| Task prompt |
Filter this data down to the lines that hold "agent", and copy them.

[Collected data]
* * *

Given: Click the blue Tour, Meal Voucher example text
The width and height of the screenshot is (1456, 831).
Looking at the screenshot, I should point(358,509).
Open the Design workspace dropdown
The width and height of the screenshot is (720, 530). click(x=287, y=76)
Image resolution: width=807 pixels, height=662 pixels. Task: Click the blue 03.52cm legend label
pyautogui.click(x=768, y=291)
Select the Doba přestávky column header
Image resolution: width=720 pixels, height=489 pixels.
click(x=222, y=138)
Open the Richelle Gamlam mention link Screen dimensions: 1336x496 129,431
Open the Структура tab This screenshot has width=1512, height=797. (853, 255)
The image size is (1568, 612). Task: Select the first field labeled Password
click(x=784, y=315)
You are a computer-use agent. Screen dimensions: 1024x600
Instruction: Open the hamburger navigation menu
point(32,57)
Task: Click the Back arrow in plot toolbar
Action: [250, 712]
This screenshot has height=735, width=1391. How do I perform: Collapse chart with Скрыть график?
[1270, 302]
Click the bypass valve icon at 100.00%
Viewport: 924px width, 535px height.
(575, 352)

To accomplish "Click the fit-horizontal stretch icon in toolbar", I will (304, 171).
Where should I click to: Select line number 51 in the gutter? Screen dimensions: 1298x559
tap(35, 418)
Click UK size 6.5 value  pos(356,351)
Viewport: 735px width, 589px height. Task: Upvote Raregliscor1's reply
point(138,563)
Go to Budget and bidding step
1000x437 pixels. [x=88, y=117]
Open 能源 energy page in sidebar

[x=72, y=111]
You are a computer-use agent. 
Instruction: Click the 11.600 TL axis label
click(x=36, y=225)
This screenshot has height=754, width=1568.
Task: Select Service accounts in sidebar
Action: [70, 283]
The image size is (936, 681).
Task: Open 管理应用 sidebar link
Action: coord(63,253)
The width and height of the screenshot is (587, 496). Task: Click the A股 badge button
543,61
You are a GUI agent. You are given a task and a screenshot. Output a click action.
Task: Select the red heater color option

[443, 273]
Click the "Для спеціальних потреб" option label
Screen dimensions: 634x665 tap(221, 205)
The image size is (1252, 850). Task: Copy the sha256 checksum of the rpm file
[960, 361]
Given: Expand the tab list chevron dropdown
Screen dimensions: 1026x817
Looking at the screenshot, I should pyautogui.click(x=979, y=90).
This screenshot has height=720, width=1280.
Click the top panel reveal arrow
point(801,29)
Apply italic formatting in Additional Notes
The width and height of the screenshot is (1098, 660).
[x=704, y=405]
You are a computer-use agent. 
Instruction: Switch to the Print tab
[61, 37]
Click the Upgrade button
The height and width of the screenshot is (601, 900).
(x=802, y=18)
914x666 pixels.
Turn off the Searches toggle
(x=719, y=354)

* * *

| Problem solution |
You are a computer-use agent. Screen dimensions: 1024x600
You are a computer-use agent. 
You are a GUI agent. You are given a task and a screenshot. Output a click action.
You are a computer-use agent. 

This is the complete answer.